Il loro stile di vita ignora le stagioni e quando viene il sabato le macchine non possono più circolare per il centro. E neppure gli autobus.
Così le due grandi strade principali, che si incontrano perpendicolarmente, formano un’unica T pedonale, dove i musicisti suonano liberi al posto dei clacson con addetti alle biciclette e ai pattini, agli skate e alle danze; fino alla domenica notte, quando i colori festivi si addormentano in brandelli per sparire nelle pattumiere del lunedì.
La loro statura non supera mai una certa altezza e il colore dei capelli ha poche varianti albine. E’ il marrone ad apparire più di frequente, senza essere però di moda. Se pure c’è stata, la moda qui è più una materia umanistica che un dato sociale: quel che resta degli anni ’80 è indosso alle generazioni successive, e dalle successive delle successive, mentre i primogeniti figli unici non dismettono quasi mai i loro cappelli, calzando gli abiti di una volta, tutti i giorni.
Niente di nuovo ma niente di vecchio e pure le grandi catene di abiti svedesi sembrano vestire i panni sbiaditi di un tempo rarefatto al pastello.
Non c’è una vera e propria etichetta alla forma in questa città, durante la settimana le ventiquattrore possono essere zaini e le scale dei tribunali ripide come quelle nelle università.
I capelli corti e quelli lunghi non differenziano il sesso né il genere delle persone, solo forse e in casi sporadici, aiutano ad identificarne le età: i più giovani quasi mai usano la spazzola e anche se il cuoio capelluto aveva sempre tenuto testa al grasso, non è questo il luogo in cui continuerà a farlo.
La chitarra come l’armonica risuona di frequente, sia se passeggi che se bivacchi ed in entrambe i casi potresti raggiungere il posto di lavoro da un momento all’altro.

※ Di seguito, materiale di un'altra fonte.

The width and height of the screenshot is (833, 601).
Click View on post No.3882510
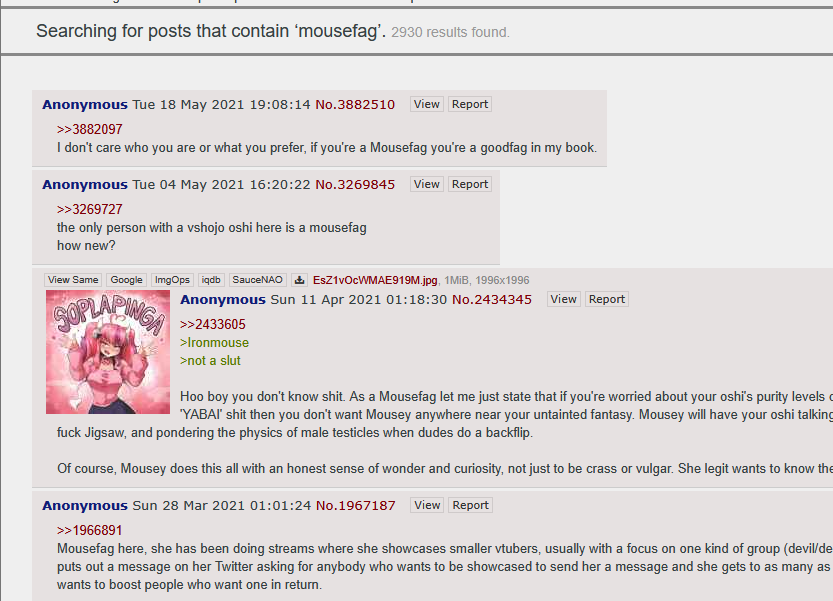pos(427,104)
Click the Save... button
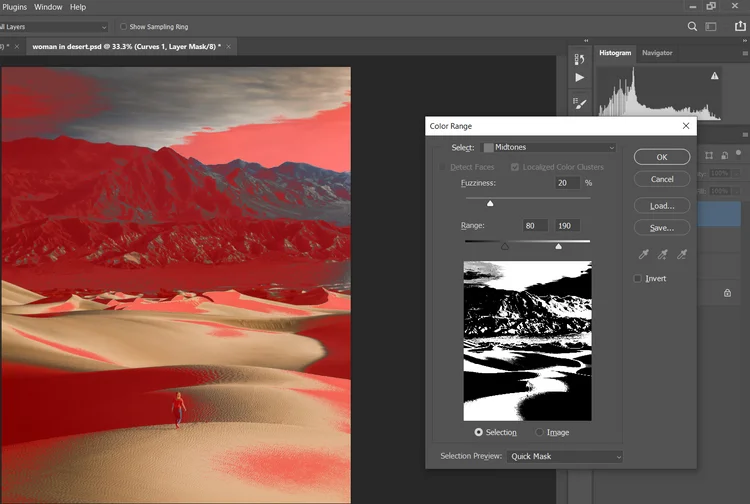Viewport: 750px width, 504px height. point(661,228)
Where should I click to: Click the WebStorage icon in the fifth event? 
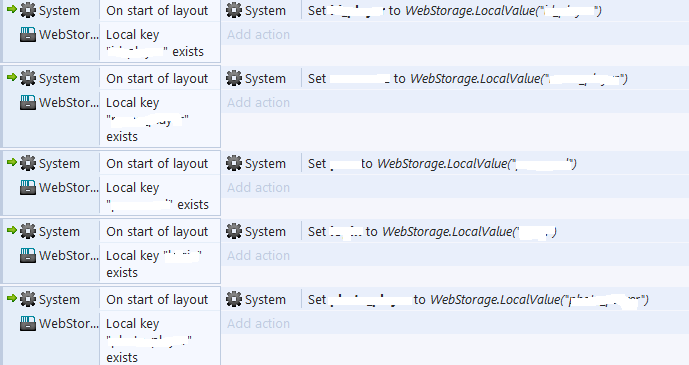[x=28, y=323]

L’illuminazione pure sembra una questione poco variabile: quando di giorno il sole tende a nascondersi dietro una coltre di nuvole chiare, alla notte non piace l’artificialità dei lampioni e così neppure alle strade: entrambe conoscono il risparmio.
In quanto agli abitanti nello specifico, solo nell’arco delle 24 ore si impara a conoscere un netto cambiamento che separa distintamente la vita del fanciullo da quella del lavoratore: fino alle 18 tutti gli studenti sembrano essere dei dipendenti statali modello e via Zamboni, nella pausa pranzo, li vede commensali parchi al pari del più docile impiegato.

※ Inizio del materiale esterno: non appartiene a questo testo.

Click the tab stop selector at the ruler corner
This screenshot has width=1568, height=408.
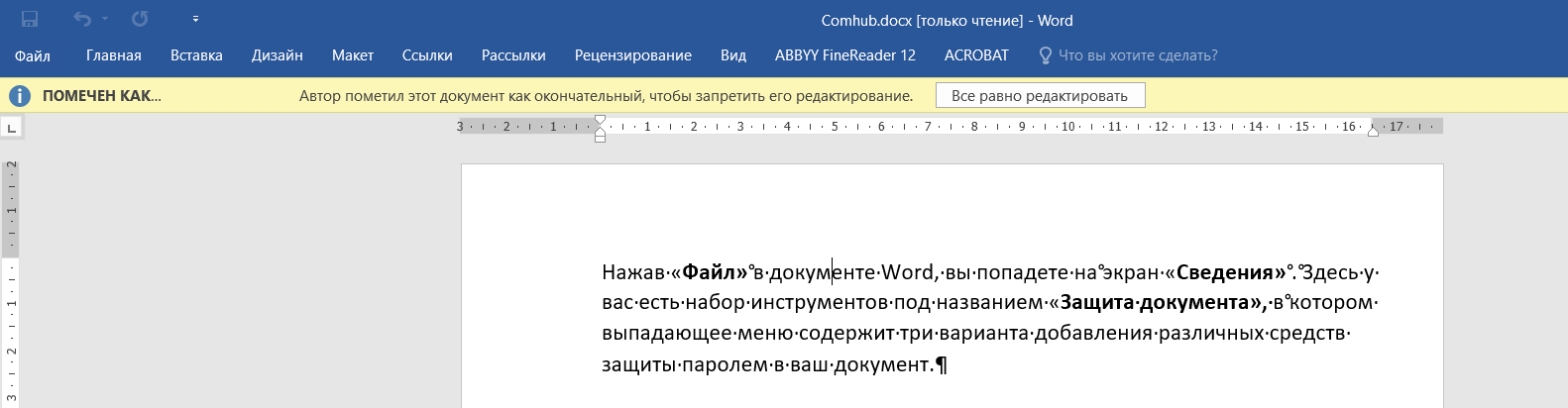[12, 128]
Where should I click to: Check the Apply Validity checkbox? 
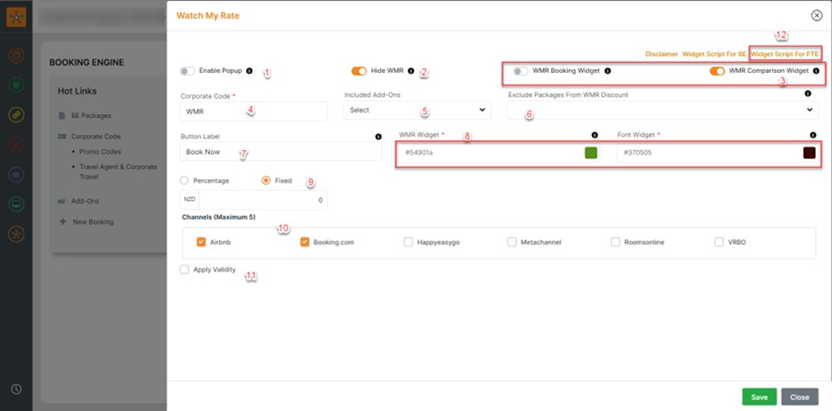pos(184,269)

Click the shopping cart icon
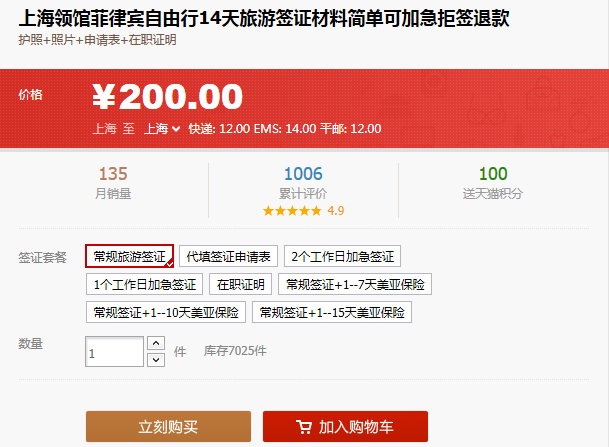coord(304,427)
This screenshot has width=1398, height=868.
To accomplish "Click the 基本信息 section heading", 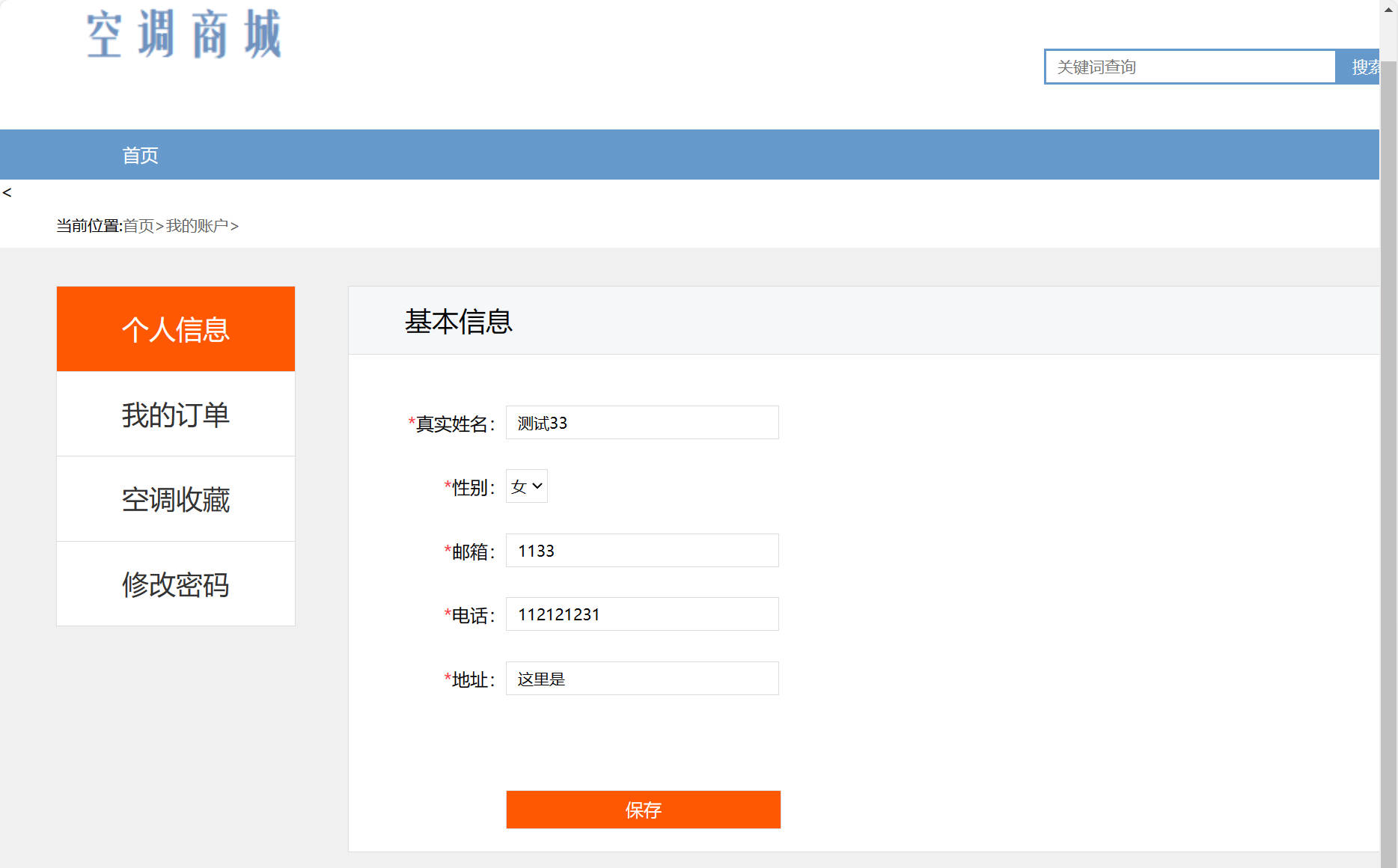I will (x=458, y=320).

E’ di sera che il lavoratore ritira i panni d’affari nella propria casa mentre al fanciullo si apre un mondo di locali a lui dedicati: c’è il mercoledì universitario in cui l’appuntamento mondano prende direttamente il nome del civico che ospita oltre ad esseri umani, sostanze non ben identificate o che sarebbe, per mantenersi puliti, non meglio identificare.
Piazza Verdi si condensa di ululati e risa e l’aria non sembra mai essere abbastanza per tutti. Brindano ai loro quindici/vent’anni, si pippano il mondo e si bevono la via lattea; pochi sono i corpi che si muovono, ma quasi nessuno preferisce sedersi. Solo i prati delle basiliche, quando la notte si attarda, con le loro corti pedonali si trasformano in antichi cori spianati. Nessuno di quelli che si siede dorme mai, e qualche ora dopo sono di nuovo tutti in via Zamboni, con le dispense fotocopiate a dispetto dei pc.
A Bologna questi giovani invecchiano in fretta, la loro pelle si stanca prima del corpo, a restare lunghi periodi insonne,e in quanto agli adulti: non c’è smoking che batta giacche di velluto di storiche nottate da esami del giorno dopo, anni prima. Forse è per questo motivo che il tempo qui sembra fermarsi: chi può crescere lo fa velocemente, senza mai cambiarsi d’abito, e chi l’ha già fatto sa che per respirare senza invecchiare, basta andare in piazza Verdi a confondersi un po’.